5 de mayo de 2008

Deshumanización


Hace 35 años, Arturo Ripstein dirigía y escribía (en coautoría con José Emilio Pacheco), una de sus películas más afamadas, acaparadora de múltiples loas y ganadora del Ariel en un insólito triple empate –compartido con Mecánica nacional y Reed, México insurgente-: El castillo de la pureza.

El argumento es, debido a su fuerte impacto, el principal atractivo de la cinta: Un padre de familia, obsesionado con la pureza moral, y convencido de que el mal se encuentra apenas se abre la puerta de su casa y se mira al exterior, encierra a su familia en una casona antigua, para erradicarlos del pecado que se prostituye gratuitamente en las calles de la in-civilización. La obsesión del padre se manifiesta en los nombres que le ha puesto a sus tres hijos: Porvenir, utopía y voluntad. Por increíble que parezca, la historia se basa en un hecho real.

Siempre me ha parecido fallida la película de Ripstein pues éste decide alejarse del elemento claustrofóbico como guía narrativa y dramática, para caer en el juego relativamente efectista y simplista del tremendismo, mostrándonos un padre de familia salvaje, golpeador y extremamente autoritario. Siempre me ha parecido que, de encontrarme en alguna ocasión en una situación similar, los golpes serían francamente lo que menos resentiría en un contexto contaminado por el aislamiento y la incomunicación.

Al darse a conocer la trágica noticia sobre el encierro de Elisabeth Fritzl, las imágenes de la película de Ripstein fueron una especie de flashback que de inmediato acudieron a mi mente. La pasión sufrida por Elisabeth a lo largo de tortuosos 24 años es un acontecimiento que debe de ponernos a meditar sobre los límites de la impudicia del ser humano y de la sociedad.

En un ensayo publicado recientemente (La calamidad moral del holocausto, nexos No. 363), Ernesto Garzón Valdés retomaba el tema del holocausto y evocaba como la principal derrota de aquella tragedia es el derrumbe de la calidad moral del ser humano. El genocidio, recuerda con tristeza, es un hecho histórico, una calamidad que, como sociedad, nos hace perder nuestra fe en nuestra condición de seres racionales.
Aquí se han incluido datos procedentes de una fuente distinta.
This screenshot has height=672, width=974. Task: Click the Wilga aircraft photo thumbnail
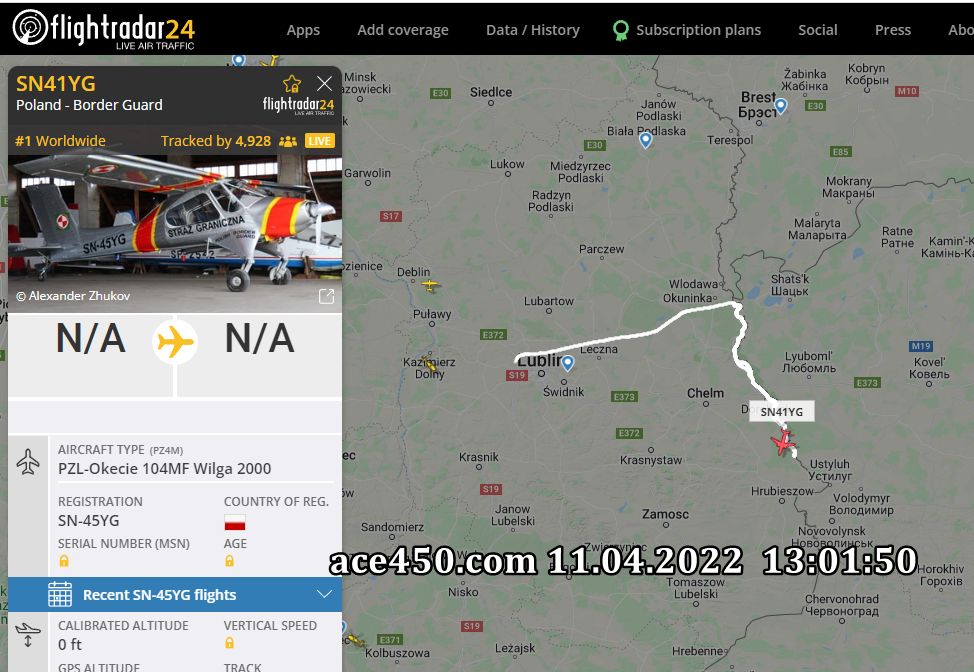click(x=175, y=234)
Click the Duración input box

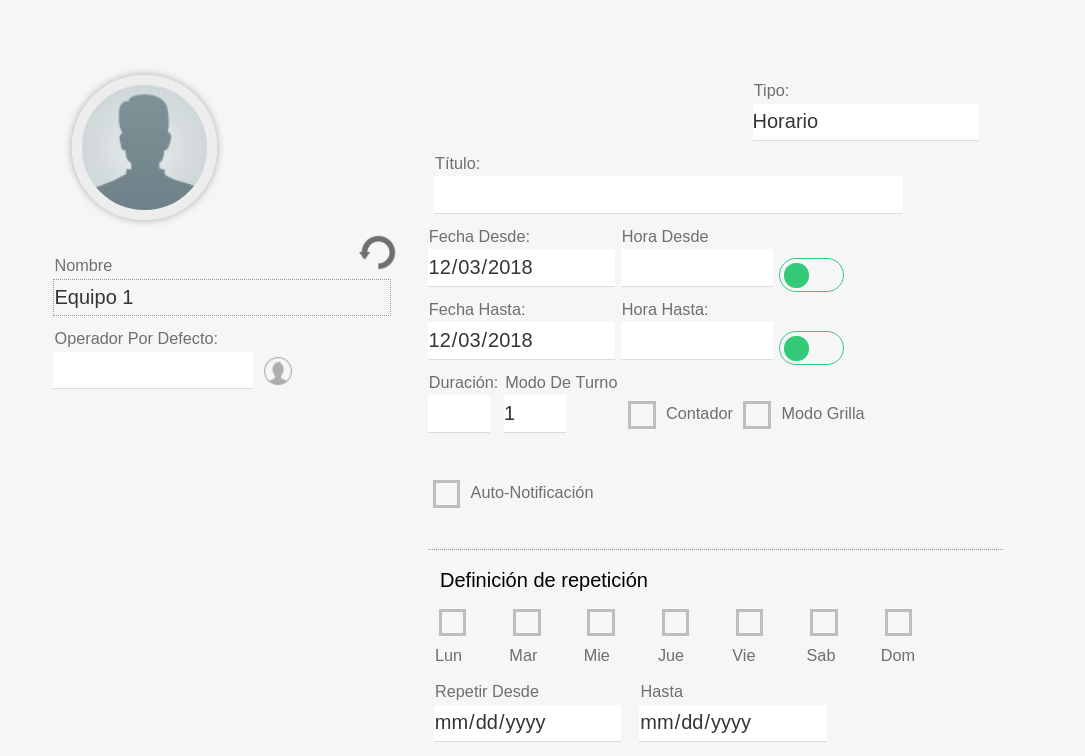pos(458,414)
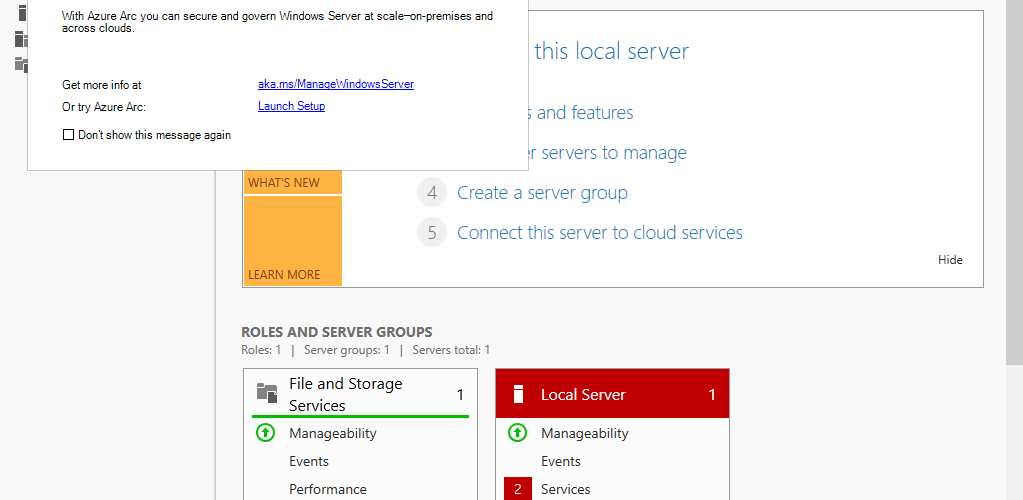The width and height of the screenshot is (1023, 500).
Task: Open the aka.ms/ManageWindowsServer link
Action: pos(336,84)
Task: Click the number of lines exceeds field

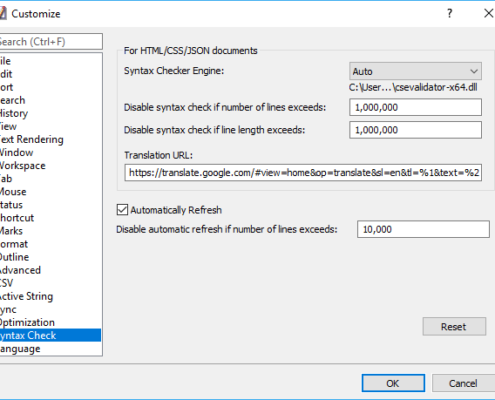Action: pos(415,107)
¿Qué acontece en la conciencia de un ser humano para enclaustrar a su propia hija durante 24 años? ¿Qué ocurre en una sociedad en la que puede desaparecer una persona sin nadie parezca preocuparse por su paradero?, ¿Qué está ocurriendo en el seno familiar como para que los miembros de ésta no se den cuenta de lo que ocurre en su propio hogar?
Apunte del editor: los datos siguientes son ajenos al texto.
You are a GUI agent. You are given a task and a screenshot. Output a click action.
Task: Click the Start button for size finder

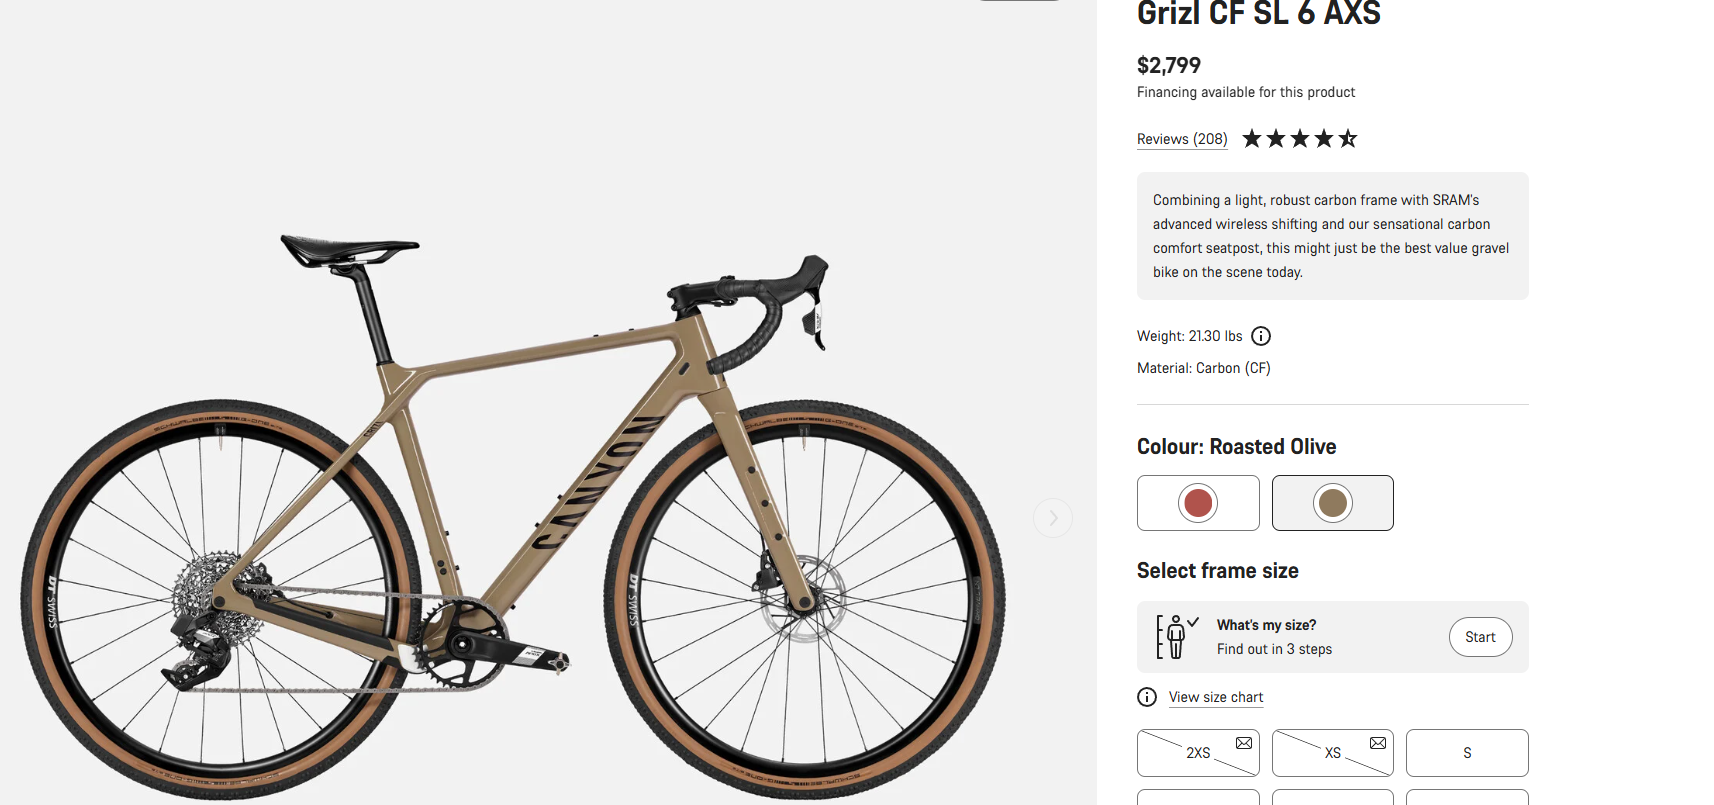[x=1480, y=637]
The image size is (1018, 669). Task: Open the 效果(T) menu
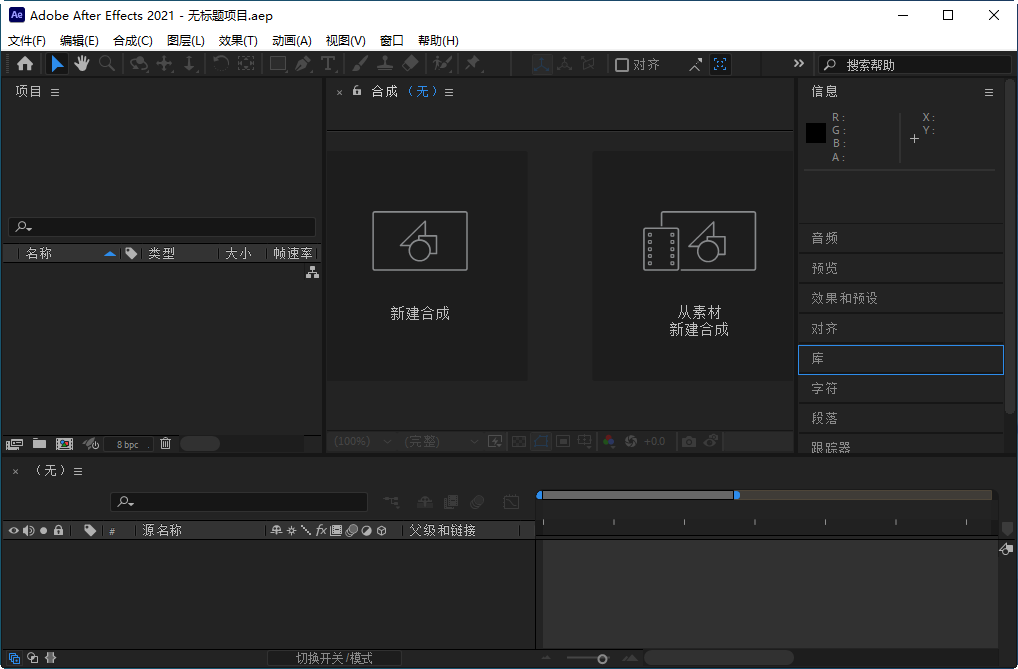pos(236,40)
La historia de Elisabeth Fritzl saltó a la fama porque salió a la luz, ¿Y si nunca lo hubiese hecho?. Sin duda, se trata de un hecho excepcional, pero eso no es justificación alguna, fue algo que ocurrió en nuestra sociedad, en nuestra época, y que, borrando sus marcadas particularidades, el abuso, el secuestro y la trata de personas, es algo que se da sin que, aparentemente, nos percatemos de ello.

Josef Fritzl, quien ahora es apodado como el “monstruo de Amstetten”, apodo que contiene dejos de excepcionalismo y localismo, es a fin de cuentas un ser humano, una persona que destruyó la vida de otra persona (de su propia hija), que la violó en reiteradas ocasiones, que “procreó” con ella a seis inocentes criaturas, que sin cargo de conciencia vacacionaba en Tailandia mientras su hija y sus hijos-nietos estaban recluidos en un espacio de 60 metros cuadrados.
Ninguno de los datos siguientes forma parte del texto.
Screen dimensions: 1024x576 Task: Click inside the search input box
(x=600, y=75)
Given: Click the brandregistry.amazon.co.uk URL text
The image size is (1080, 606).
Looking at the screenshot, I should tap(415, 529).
¿Qué juicio deberíamos hacer de él?, ¿Y de Elisabeth Fritzl?, ¿Y de sus hijos concebidos de modo incestuoso?, ¿Qué futuro tendrán?, ¿Podrá la primera rehacer su vida?, ¿Los segundos podrán iniciar una nueva sin traumatismos psicológicos?

Y la sociedad, ajena a todos estos males, consume la noticia desde la comodidad de su frivolidad, los fotógrafos buscan a como de lugar obtener una foto de los hijos incestuosos para saciar el morbo de sus consumidores ávidos por conocer de la viva imagen de la tragedia, lo que nos importa no son las personas involucradas en esta peculiar historia, ni el futuro que les deparará, sino el espectáculo desplegado en su entorno, y el tipo de justicia que se aplicara... que corra la sangre en el show de la deshumanización.